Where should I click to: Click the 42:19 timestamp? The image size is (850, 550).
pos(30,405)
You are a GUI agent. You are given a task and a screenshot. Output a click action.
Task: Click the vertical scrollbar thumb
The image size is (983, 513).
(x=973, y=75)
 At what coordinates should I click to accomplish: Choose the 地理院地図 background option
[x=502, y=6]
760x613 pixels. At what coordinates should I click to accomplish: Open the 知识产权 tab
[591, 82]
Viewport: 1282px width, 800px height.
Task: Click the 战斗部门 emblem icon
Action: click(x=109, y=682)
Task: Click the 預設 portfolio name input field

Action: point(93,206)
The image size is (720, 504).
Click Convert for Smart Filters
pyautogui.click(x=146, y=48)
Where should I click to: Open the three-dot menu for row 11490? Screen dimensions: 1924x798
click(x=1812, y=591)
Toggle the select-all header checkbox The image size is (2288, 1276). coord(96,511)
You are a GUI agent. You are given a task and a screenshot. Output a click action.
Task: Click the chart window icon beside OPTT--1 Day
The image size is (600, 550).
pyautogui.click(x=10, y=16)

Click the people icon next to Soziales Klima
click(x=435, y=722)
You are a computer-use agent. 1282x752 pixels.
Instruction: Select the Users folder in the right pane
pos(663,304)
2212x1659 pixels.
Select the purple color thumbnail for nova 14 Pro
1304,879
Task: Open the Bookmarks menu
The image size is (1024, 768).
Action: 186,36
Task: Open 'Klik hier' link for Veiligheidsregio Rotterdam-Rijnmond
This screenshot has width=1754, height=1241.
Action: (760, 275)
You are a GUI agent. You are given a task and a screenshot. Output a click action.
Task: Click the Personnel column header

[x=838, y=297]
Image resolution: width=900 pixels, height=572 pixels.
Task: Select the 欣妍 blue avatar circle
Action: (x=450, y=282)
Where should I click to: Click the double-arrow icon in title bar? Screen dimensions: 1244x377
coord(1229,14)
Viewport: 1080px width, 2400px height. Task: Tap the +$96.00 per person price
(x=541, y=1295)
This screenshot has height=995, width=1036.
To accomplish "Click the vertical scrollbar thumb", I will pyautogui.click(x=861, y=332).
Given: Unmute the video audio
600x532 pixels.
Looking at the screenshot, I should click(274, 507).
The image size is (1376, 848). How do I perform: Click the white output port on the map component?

------------------------------

All that is needed is the exact run of lines above from the line containing "This screenshot has width=1754, height=1241." through the line containing "This screenshot has height=995, width=1036.", both of them included.

This screenshot has width=1754, height=1241.
Action: (760, 275)
You are a GUI agent. You are given a task and a screenshot. Output a click action.
Task: Click the Personnel column header

[x=838, y=297]
Image resolution: width=900 pixels, height=572 pixels.
Task: Select the 欣妍 blue avatar circle
Action: (x=450, y=282)
Where should I click to: Click the double-arrow icon in title bar? Screen dimensions: 1244x377
coord(1229,14)
Viewport: 1080px width, 2400px height. Task: Tap the +$96.00 per person price
(x=541, y=1295)
This screenshot has height=995, width=1036.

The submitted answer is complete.